YOUR GOAL - Copy the data below without changing anything in it.

--- Start of DATASET RECORDS ---

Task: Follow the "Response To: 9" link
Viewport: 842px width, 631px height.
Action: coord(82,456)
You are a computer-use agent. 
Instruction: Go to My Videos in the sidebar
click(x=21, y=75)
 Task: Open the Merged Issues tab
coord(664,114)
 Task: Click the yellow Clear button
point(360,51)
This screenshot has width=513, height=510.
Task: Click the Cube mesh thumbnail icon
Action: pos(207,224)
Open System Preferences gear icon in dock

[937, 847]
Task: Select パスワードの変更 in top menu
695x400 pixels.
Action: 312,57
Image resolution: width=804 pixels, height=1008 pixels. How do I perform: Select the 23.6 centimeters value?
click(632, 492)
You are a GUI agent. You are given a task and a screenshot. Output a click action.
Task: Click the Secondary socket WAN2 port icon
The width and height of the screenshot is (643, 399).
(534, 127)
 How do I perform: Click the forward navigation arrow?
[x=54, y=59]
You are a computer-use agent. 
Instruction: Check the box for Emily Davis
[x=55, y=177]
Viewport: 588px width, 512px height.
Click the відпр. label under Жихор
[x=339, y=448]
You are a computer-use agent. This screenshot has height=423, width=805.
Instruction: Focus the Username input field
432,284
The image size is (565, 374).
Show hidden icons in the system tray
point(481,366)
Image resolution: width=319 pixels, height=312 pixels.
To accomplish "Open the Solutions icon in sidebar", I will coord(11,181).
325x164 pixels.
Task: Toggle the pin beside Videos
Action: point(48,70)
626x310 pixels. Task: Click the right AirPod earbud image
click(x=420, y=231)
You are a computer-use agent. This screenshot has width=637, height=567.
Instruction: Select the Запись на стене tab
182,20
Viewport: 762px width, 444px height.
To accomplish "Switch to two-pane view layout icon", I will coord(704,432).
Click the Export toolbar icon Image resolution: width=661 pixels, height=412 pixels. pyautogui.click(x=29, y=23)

--- End of DATASET RECORDS ---

REPLY TO THE EXERCISE -
Task: Follow the "Response To: 9" link
Viewport: 842px width, 631px height.
Action: coord(82,456)
You are a computer-use agent. 
Instruction: Go to My Videos in the sidebar
click(x=21, y=75)
 Task: Open the Merged Issues tab
coord(664,114)
 Task: Click the yellow Clear button
point(360,51)
This screenshot has width=513, height=510.
Task: Click the Cube mesh thumbnail icon
Action: pos(207,224)
Open System Preferences gear icon in dock

[937, 847]
Task: Select パスワードの変更 in top menu
695x400 pixels.
Action: 312,57
Image resolution: width=804 pixels, height=1008 pixels. How do I perform: Select the 23.6 centimeters value?
click(632, 492)
You are a GUI agent. You are given a task and a screenshot. Output a click action.
Task: Click the Secondary socket WAN2 port icon
The width and height of the screenshot is (643, 399).
(534, 127)
 How do I perform: Click the forward navigation arrow?
[x=54, y=59]
You are a computer-use agent. 
Instruction: Check the box for Emily Davis
[x=55, y=177]
Viewport: 588px width, 512px height.
Click the відпр. label under Жихор
[x=339, y=448]
You are a computer-use agent. This screenshot has height=423, width=805.
Instruction: Focus the Username input field
432,284
The image size is (565, 374).
Show hidden icons in the system tray
point(481,366)
Image resolution: width=319 pixels, height=312 pixels.
To accomplish "Open the Solutions icon in sidebar", I will coord(11,181).
325x164 pixels.
Task: Toggle the pin beside Videos
Action: point(48,70)
626x310 pixels. Task: Click the right AirPod earbud image
click(x=420, y=231)
You are a computer-use agent. This screenshot has width=637, height=567.
Instruction: Select the Запись на стене tab
182,20
Viewport: 762px width, 444px height.
To accomplish "Switch to two-pane view layout icon", I will coord(704,432).
Click the Export toolbar icon Image resolution: width=661 pixels, height=412 pixels. pyautogui.click(x=29, y=23)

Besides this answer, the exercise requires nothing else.